TASK ITEM: Present exactly, and only, the lines running from the line that contains "Site de WordPress-FR (117, 2489)" through the end of the entries below.

EXCERPTED DATA:
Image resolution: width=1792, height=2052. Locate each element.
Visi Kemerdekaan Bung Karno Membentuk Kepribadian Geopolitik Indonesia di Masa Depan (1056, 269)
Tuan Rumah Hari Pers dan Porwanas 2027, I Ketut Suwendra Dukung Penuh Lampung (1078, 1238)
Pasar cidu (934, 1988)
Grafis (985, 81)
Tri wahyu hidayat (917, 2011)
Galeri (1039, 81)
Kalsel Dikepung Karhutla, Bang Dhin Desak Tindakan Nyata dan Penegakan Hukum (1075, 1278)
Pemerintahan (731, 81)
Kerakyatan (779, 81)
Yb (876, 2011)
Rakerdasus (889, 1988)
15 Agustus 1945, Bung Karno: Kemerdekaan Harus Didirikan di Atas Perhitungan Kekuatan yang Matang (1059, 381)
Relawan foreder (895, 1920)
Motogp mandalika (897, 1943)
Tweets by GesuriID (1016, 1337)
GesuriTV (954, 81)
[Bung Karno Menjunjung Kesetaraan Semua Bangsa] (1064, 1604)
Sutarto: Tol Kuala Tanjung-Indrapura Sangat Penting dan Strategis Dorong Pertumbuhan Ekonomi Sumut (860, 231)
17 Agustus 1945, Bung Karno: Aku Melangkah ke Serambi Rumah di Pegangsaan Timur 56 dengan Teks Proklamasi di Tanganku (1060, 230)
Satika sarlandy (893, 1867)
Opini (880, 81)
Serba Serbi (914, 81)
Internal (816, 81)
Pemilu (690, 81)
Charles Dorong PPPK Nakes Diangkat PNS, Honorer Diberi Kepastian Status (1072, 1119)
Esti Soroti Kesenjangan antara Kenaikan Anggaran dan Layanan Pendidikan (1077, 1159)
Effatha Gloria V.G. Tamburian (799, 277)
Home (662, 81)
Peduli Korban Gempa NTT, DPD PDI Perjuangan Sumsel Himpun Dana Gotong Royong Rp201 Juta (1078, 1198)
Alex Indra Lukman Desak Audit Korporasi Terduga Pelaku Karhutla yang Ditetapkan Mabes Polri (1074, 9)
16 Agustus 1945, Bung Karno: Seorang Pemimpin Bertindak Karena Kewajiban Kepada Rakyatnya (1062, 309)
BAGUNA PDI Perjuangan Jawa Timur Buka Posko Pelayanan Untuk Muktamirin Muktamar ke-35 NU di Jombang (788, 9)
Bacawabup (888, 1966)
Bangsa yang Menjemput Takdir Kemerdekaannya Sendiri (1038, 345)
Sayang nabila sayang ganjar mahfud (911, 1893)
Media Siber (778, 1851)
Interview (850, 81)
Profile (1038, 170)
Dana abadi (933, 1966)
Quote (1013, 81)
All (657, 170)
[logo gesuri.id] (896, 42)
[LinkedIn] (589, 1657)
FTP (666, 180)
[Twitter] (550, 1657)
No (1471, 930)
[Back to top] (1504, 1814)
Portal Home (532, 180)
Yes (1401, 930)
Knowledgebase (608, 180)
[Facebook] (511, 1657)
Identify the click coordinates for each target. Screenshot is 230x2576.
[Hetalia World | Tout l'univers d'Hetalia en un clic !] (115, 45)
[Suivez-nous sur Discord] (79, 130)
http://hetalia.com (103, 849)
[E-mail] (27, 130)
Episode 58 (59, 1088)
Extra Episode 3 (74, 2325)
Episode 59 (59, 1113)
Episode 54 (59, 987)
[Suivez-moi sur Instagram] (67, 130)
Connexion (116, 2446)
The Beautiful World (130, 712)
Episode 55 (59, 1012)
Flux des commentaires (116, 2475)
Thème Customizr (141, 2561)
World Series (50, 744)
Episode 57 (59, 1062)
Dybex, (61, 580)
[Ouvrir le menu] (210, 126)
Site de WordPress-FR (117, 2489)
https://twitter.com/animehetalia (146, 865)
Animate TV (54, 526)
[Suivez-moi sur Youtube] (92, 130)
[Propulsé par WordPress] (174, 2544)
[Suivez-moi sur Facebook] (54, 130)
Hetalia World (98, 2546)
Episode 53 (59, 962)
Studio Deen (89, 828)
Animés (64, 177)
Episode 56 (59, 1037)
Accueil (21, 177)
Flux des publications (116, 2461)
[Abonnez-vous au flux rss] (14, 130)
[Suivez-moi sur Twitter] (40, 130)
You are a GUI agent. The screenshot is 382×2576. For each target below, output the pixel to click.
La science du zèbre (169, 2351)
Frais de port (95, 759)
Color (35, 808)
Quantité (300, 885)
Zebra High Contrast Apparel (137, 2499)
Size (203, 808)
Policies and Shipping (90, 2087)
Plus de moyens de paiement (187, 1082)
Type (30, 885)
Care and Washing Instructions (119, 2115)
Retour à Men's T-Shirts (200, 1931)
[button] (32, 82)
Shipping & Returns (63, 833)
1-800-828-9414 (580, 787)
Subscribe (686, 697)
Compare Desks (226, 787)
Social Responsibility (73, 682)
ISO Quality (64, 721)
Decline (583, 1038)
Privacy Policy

REPLY:
Site de WordPress-FR (117, 2489)
https://twitter.com/animehetalia (146, 865)
Animate TV (54, 526)
[Suivez-moi sur Youtube] (92, 130)
[Propulsé par WordPress] (174, 2544)
[Suivez-moi sur Facebook] (54, 130)
Hetalia World (98, 2546)
Episode 53 (59, 962)
Studio Deen (89, 828)
Animés (64, 177)
Episode 56 (59, 1037)
Accueil (21, 177)
Flux des publications (116, 2461)
[Abonnez-vous au flux rss] (14, 130)
[Suivez-moi sur Twitter] (40, 130)
You are a GUI agent. The screenshot is 382×2576. For each target below, output the pixel to click.
La science du zèbre (169, 2351)
Frais de port (95, 759)
Color (35, 808)
Quantité (300, 885)
Zebra High Contrast Apparel (137, 2499)
Size (203, 808)
Policies and Shipping (90, 2087)
Plus de moyens de paiement (187, 1082)
Type (30, 885)
Care and Washing Instructions (119, 2115)
Retour à Men's T-Shirts (200, 1931)
[button] (32, 82)
Shipping & Returns (63, 833)
1-800-828-9414 (580, 787)
Subscribe (686, 697)
Compare Desks (226, 787)
Social Responsibility (73, 682)
ISO Quality (64, 721)
Decline (583, 1038)
Privacy Policy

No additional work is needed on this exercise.